= Belomancy =

Ancient art of divination by use of arrows

Belomancy, also bolomancy, is the ancient art of divination by use of arrows. The word is built upon βέλος, and μαντεία, manteia, 'divination'. Belomancy was anciently practiced at least by Babylonians, Greeks, Arabs and Scythians.

== Practice ==

Arrows were typically marked with occult symbols, with feathers for every known method. In one example, different possible answers to a given question were written and tied to each arrow; for example, three arrows would be marked with the phrases, God orders it me, God forbids it me, and the third would be blank: the arrow that flew the furthest indicated the answer. Another method involves the same idea, but instead without shooting arrows. They would simply be shuffled in a quiver, worn preferably on the back, and the first arrow to be drawn indicated the answer. If a blank arrow was drawn, they would redraw.

== History ==
Use of belomancy dates to ancient times; it is likely mentioned in the Book of Ezekiel 21:21, shown below in the original Hebrew and translated to English in the New American Standard Bible:

כִּי-עָמַד מֶלֶךְ-בָּבֶל אֶל-אֵם הַדֶּרֶךְ, בְּרֹאשׁ שְׁנֵי הַדְּרָכִים--לִקְסָם-קָסֶם: קִלְקַל בַּחִצִּים שָׁאַל בַּתְּרָפִים, רָאָה בַּכָּבֵד.

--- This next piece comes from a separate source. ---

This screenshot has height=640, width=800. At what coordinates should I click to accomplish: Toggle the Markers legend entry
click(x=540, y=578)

"For the king of Babylon stands at the parting of the way, at the head of the two ways, to use divination; he shakes the arrows, he consults the teraphim, he looks at the liver."

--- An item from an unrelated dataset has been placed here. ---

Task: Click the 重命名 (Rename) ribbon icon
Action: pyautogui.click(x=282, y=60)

Jerome agrees with this understanding of the verse, and observes that the practice was frequent among the Assyrians and Babylonians. (Something like it is also mentioned in Hosea 4:12, although a staff or rod is used instead of arrows, which is rhabdomancy rather than belomancy.) (Note: Grotius (as well as Jerome) confounds the two together, and shows that it prevailed much among the Magi, Chaldeans, and Scythians, from which it passed to the Slavonians, and then to the Germans, whom Tacitus observes to make use of it.)

=== Islam ===
Verse 3 of Surah Al-Ma'idah in the Qur'an forbids belomancy (الأزلام), while verse 90 of Surah Al-Ma'idah states literally

يَـٰٓأَيُّهَا ٱلَّذِينَ ءَامَنُوٓا۟ إِنَّمَا ٱلْخَمْرُ وَٱلْمَيْسِرُ وَٱلْأَنصَابُ وَٱلْأَزْلَـٰمُ رِجْسٌۭ مِّنْ عَمَلِ ٱلشَّيْطَـٰن
 (Note: Phonetic transliteration:
Yā 'Ayyuhā Al-Ladhīna 'Āmanū 'Innamā Al-Khamru Wa Al-Maysiru Wa Al-'Anşābu

Wa Al-'Azlāmu Rijsun Min `Amali Ash-Shayţāni Fājtanibūhu La`allakum Tufliĥūn)فَٱجْتَنِبُوهُ لَعَلَّكُمْ تُفْلِحُونَ

"O you who have believed, indeed, intoxicants, gambling, sacrificing on stone alters to other than Allah, and divining arrows are but defilement from the work of Satan, so avoid it that you may be successful."

==== Pre-Islamic Arabia ====
Belomancy is also attested in pre-Islamic Arab religion. In his Book of Idols, early Muslim historian Ibn al-Kalbi mentions that there were seven divination arrows in front of the statue of Hubal in the Kaaba.